- [Task objective]: In the records below, repeat word for word only the lines starting at the one that contains "The width and" and ending at the one that contains "You are a computer-use agent.", pictures excluded.

----- Available data

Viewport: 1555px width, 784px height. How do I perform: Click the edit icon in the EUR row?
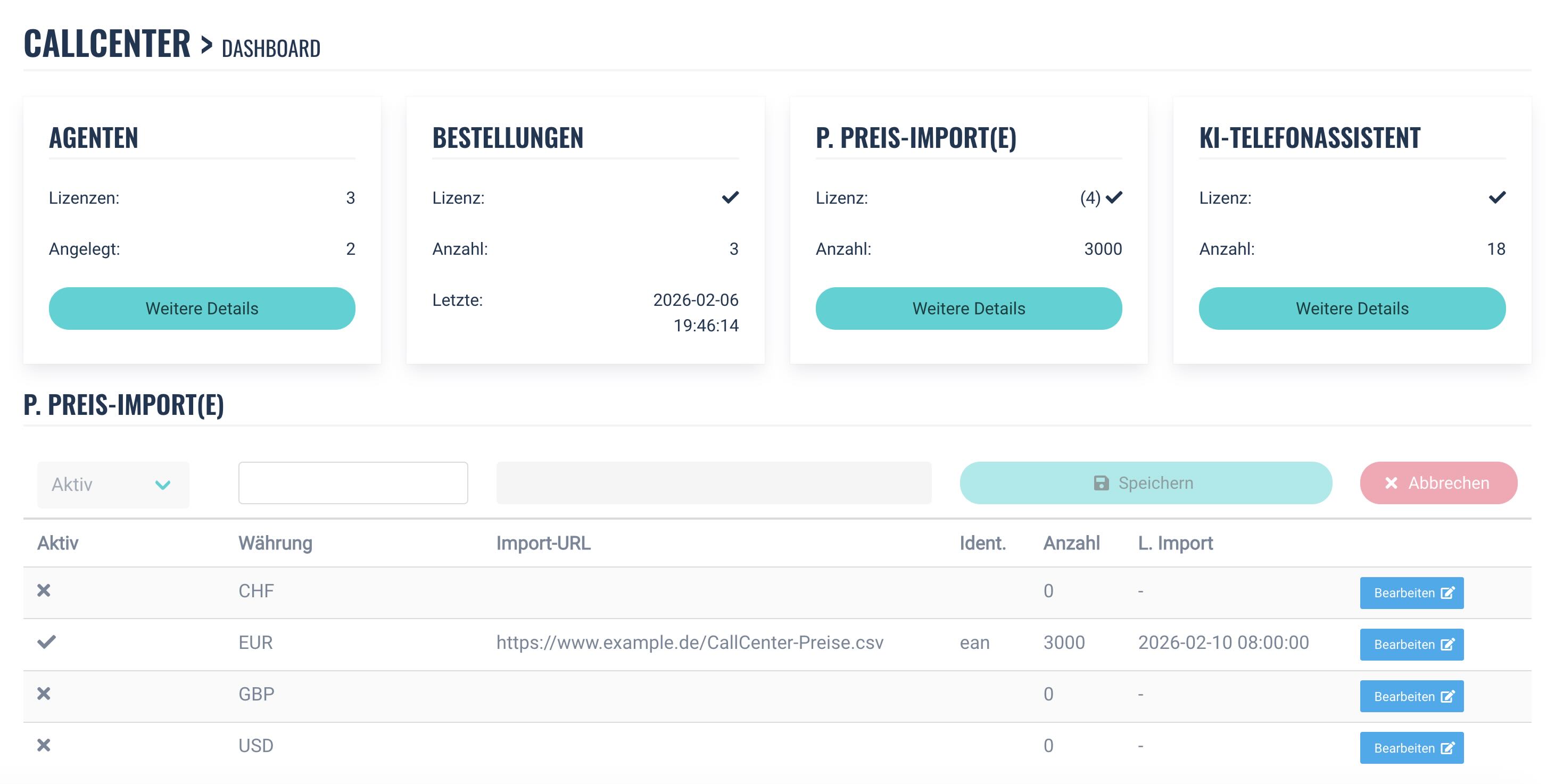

----------
----- Available data

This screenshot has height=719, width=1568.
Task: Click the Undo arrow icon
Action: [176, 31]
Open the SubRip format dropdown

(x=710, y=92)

----------
----- Available data

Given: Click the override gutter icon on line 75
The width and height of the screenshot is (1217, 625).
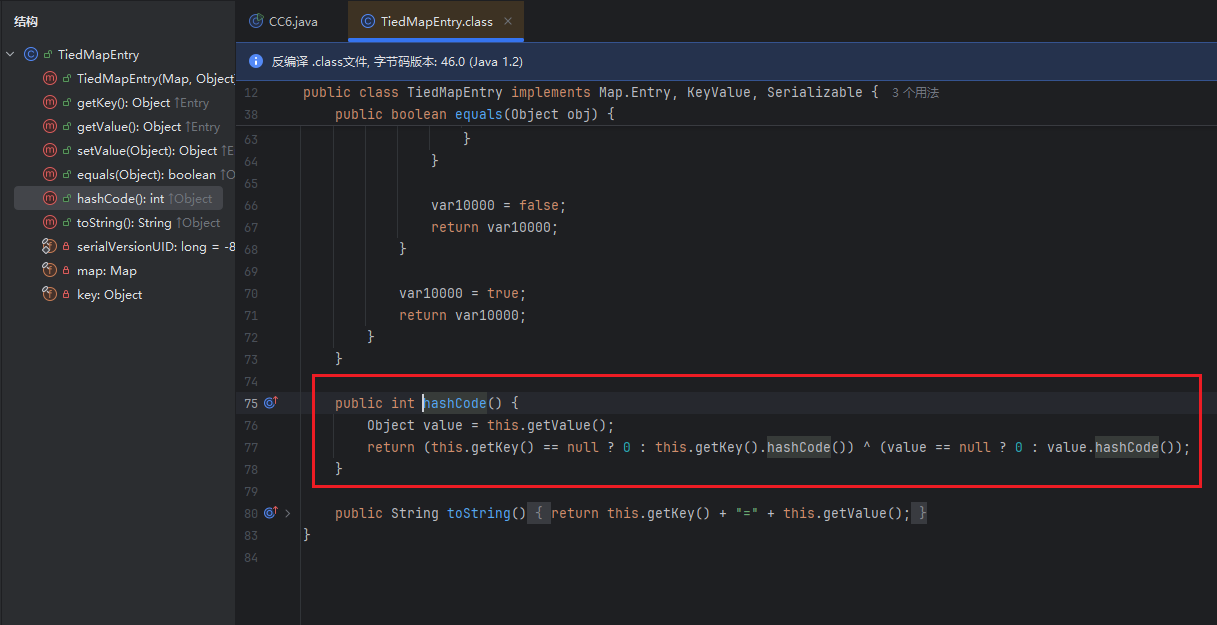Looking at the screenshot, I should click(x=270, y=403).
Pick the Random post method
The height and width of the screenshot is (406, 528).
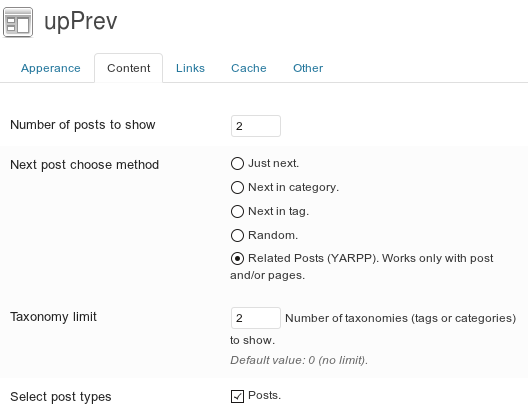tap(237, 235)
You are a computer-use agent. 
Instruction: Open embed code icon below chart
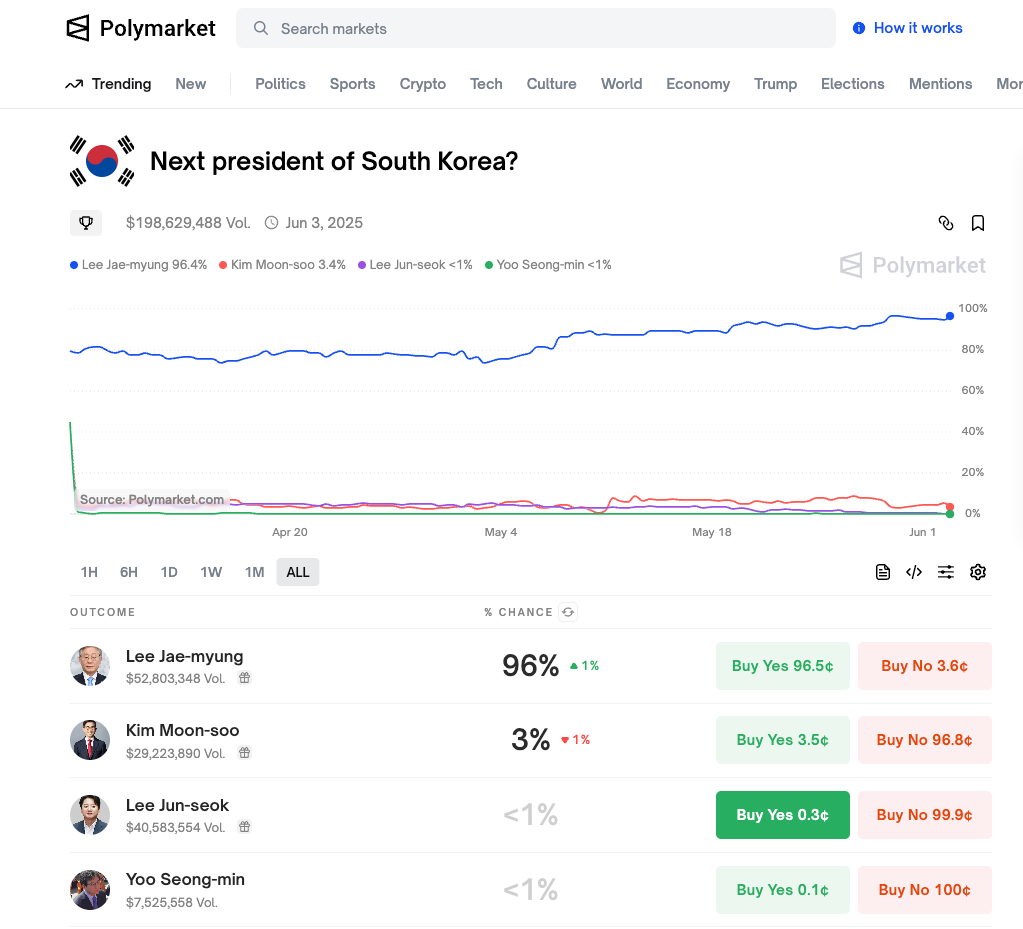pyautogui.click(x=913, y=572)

----------

- [Exercise answer]:
The width and height of the screenshot is (1217, 625).
Looking at the screenshot, I should click(x=270, y=403).
Pick the Random post method
The height and width of the screenshot is (406, 528).
tap(237, 235)
You are a computer-use agent. 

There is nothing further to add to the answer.